The unbundling of mining firm Gold Fields could be seen as part of this trend.
In 2013, a smaller boutique mind-set is likely to become best practice for big business.
The photo-sharing war
It has attracted more than 100 million users in two years, and, without hesitation, Facebook bought it for $1 billion.
Despite its simplicity and ease of use, Instagram has taken photo sharing to another level.
It has moved us from a hyper-verbal cyber sphere to a hyper-visual one.
According to the New Yorker’s Silvia Killingworth, the rise of photo-sharing social media (including online scrap-booking sites like Pinterest) has refocused our gaze away from our navels and towards experiencing and sharing the “visual candy” of the world that surrounds us.
Although Instagram reigns supreme as a photo-sharing platform, other platforms are challenging its throne. There is talk of Snapchat sharing roughly the same number of photographs per day as Instagram (about five million).
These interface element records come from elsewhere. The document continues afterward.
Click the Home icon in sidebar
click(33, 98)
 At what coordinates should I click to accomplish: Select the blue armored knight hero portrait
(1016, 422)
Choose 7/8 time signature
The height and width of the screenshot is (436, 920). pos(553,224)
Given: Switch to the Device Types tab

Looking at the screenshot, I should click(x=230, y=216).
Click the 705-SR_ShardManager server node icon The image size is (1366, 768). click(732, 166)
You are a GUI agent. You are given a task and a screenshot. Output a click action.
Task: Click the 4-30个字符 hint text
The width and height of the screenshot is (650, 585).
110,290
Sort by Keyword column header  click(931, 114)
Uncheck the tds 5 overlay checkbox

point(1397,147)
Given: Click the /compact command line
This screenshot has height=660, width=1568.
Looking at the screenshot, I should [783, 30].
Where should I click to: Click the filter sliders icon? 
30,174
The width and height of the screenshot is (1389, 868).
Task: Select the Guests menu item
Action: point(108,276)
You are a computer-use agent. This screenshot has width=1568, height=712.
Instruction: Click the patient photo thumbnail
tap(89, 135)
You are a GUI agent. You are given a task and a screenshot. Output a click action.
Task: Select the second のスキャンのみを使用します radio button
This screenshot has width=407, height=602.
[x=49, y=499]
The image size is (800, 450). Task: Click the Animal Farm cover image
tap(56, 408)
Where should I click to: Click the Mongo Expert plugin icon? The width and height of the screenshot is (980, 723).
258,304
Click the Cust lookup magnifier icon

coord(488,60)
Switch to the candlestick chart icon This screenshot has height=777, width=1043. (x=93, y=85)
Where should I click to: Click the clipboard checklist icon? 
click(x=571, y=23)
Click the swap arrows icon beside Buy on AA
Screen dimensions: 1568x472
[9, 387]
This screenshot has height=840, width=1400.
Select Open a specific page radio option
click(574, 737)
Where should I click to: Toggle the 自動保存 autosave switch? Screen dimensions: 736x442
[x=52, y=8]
Likewise, Cinemagram’s animation features could prove to be the outsider that wins the race.
Will users stay loyal to Instagram as the major catalyst of a photographic revolution, or will they stray to more novel pastures?
Instagram is already about to launch its own camera, as well as a range of related products, like a mini, old school-style projector in 2013.
The battle will, dare we say, end in a tense photo finish.